EMERGING TRENDS IN DATA ANALYSIS

Status:
In progress
PI:
Sebastián Ventura
Reference:
TIN2017-83445-P
Members:

Rafael Barbudo
Alberto Cano
Krzysztof Cios
Carlos García
Eva L. Gibaja
Jorge González
José María Luna
María Luque
Gabriella Melki
José María Moyano
Mykola Pechenizkiy
Alexandro Provetti
Oscar G. Reyes
Cristóbal Romero
José Raúl Romero
Marie Sacksick
Amelia Zafra
Duration:
January 2018 – December 2020
Budget:
57,112 €
Project:

SUMMARY

Project EMERalD (EMERging trends in Data analysis) has as main objective to develop data analysis methodologies/proposals for solving complex problems in biomedicine and education. In this sense, solutions will be reached by designing new algorithms or adapting existing ones according to the problem characteristics, following a systematic work for its resolution and performing data validation on real datasets. Lastly, but not least, new intuitive tools will be developed to work with the proposed methodologies so specialists in the application domain having no background neither in programming nor in existing tools (Weka, R, …) can easily use them.

Regarding the Data Mining paradigms involved in this project, and based on the nature of the problems to be tackled, both predictive models (classification and regression) and descriptive models (pattern mining and extracting subsets of interest) will be developed. In both cases, either conventional or flexible data representations (multi-instance and/or multi-target) will be considered depending on the problem at hand. In the specific case of predictive models, interpretability of the models is a dare so a special emphasis will be placed on white box models (either directly obtained or derived from accurate black box models).

As a natural evolution of the previous works in scalability and parallel models on multi-core platforms and GPUs carried out by the research group, the project will focus on models based on MapReduce considering the Spark framework, as well as traditional programing languages (Java) and some of those that have become more popular for data analysis (Python, Julia and R). The project will also focus on the development of Deep Learning models (which have shown exceptional behavior in a multitude of problems) and combined with more flexible data representations, when applicable.
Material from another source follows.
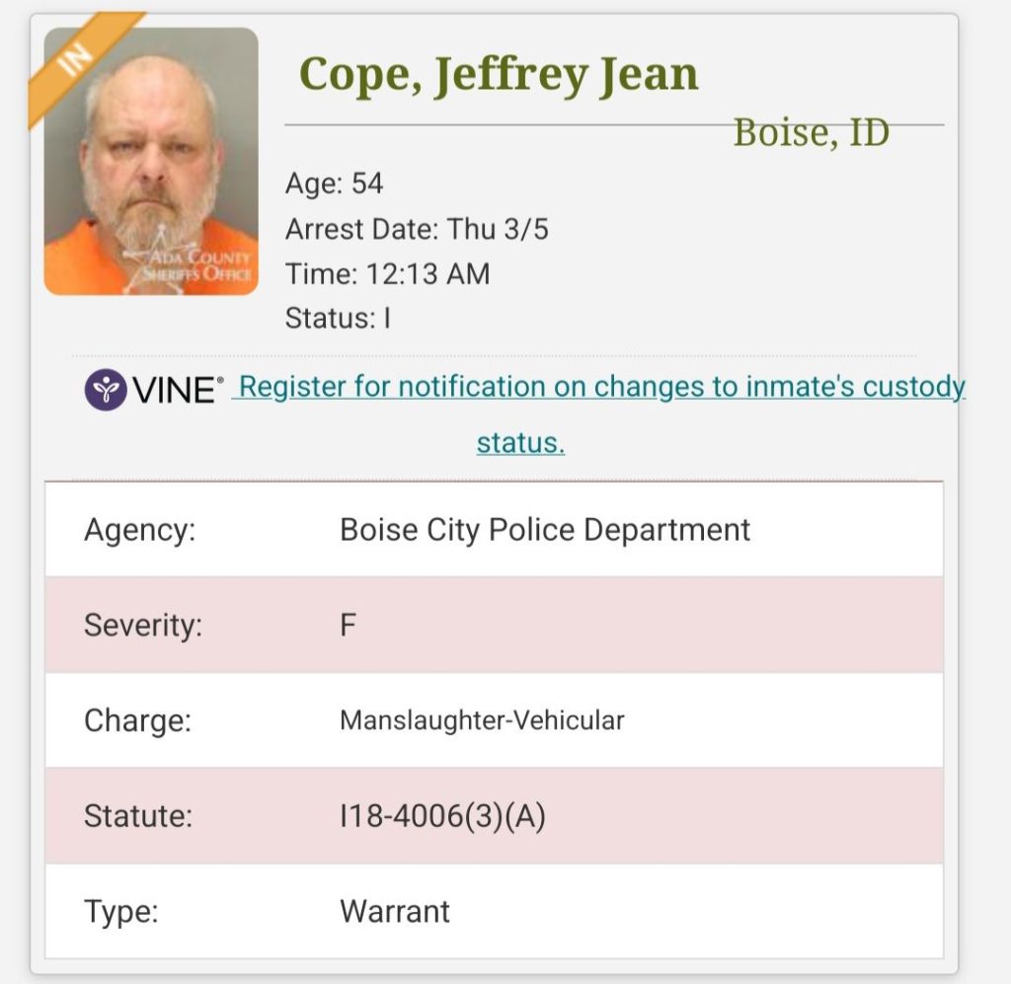Click the statute code I18-4006(3)(A)
The width and height of the screenshot is (1011, 984).
[442, 816]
The practical component of this project is notorious as demonstrated the importance given to the development of solutions to the raised problems. In the educational field, early prediction models will be developed and they will be applied to different sets of students. Additionally, different models for self-assessment and peer-review will be developed, as well as models to recommend didactic materials for students with similar characteristics. As for the biomedical field, models for early diagnosis of melanoma will be developed, and different temporal patterns of hypertension will be analyzed, which will be related to different pathologies that might cause them. Furthermore, we will analyse patterns related to complications that occur after removing
a colorec
tal cancer and, finally, we will analyse which gene expression factors are responsible for the appearance of different tumors.

There are some national research groups that works in the subjects related to this project. These groups meet periodically in the Taller de Minería de Datos y Aprendizaje (TAMIDA), as well as in the Conferencia de la Asociación Española para la Inteligencia Artificial (AEPIA). The list of research groups that work in data mining is available at the REDMIDAS website. Our team, as well as several of the following detailed research groups, belong to the Red de Excelencia en Big Data y Análisis de Datos Escalable (BigDADE). The following research groups have published works on the topics related to this project:

  • SCI2S research group (University of Granada), headed by Francisco Herrera, which is working in multi-instance learning, association rules mining, and more recently they have published several works in the big data area.
  • SIMIDAT research group (University of Jaén), headed by María José del Jesus, which have worked in association rules mining, subgroup discovery, and more recently in multi-label learning.
  • CIG research group (Universidad Politécnica de Madrid), headed by Concepción Bielza and Pedro Larrañaga, is mainly focused on multi-label learning, among other topics.
  • ML research group (University of Oviedo, in Gijón), headed by Antonio Bahamonde, with high experience in multi-label learning.
  • MINERVA research group (University of Sevilla), headed by José C. Riquelme, which have different works in association rules mining.
  • IDBIS research group (University of Granada), headed by Juan Carlos Cubero, which have been worked in association rules mining.
  • MIDAS research group (Universidad Politécnica de Madrid), headed by Ernestina Menasalvas and Alejandro Rodríguez, which is focused on the big data analytics line.
  • LIDIA research group (University of A Coruña), headed by Amparo Alonso, which have worked in artificial neural networks, and more recently in the big data area.

Many of the research groups listed above have also worked in problems similar to the ones proposed in this project proposal. Thus, the ML, LIDIA and MINERVA groups have worked in educational problems. Also SIMIDAT, LIDIA and MIDAS groups have worked in clinical and/or biomedical data mining, although these are not the only fields of application in which they have worked. Our team has already collaborated with many of these groups in several occasions, and we hope to stablish new collaborations with them and other groups (specially international groups) along the development of this project, in order to be able to form competitive consortiums to request projects in international research calls (as H2020).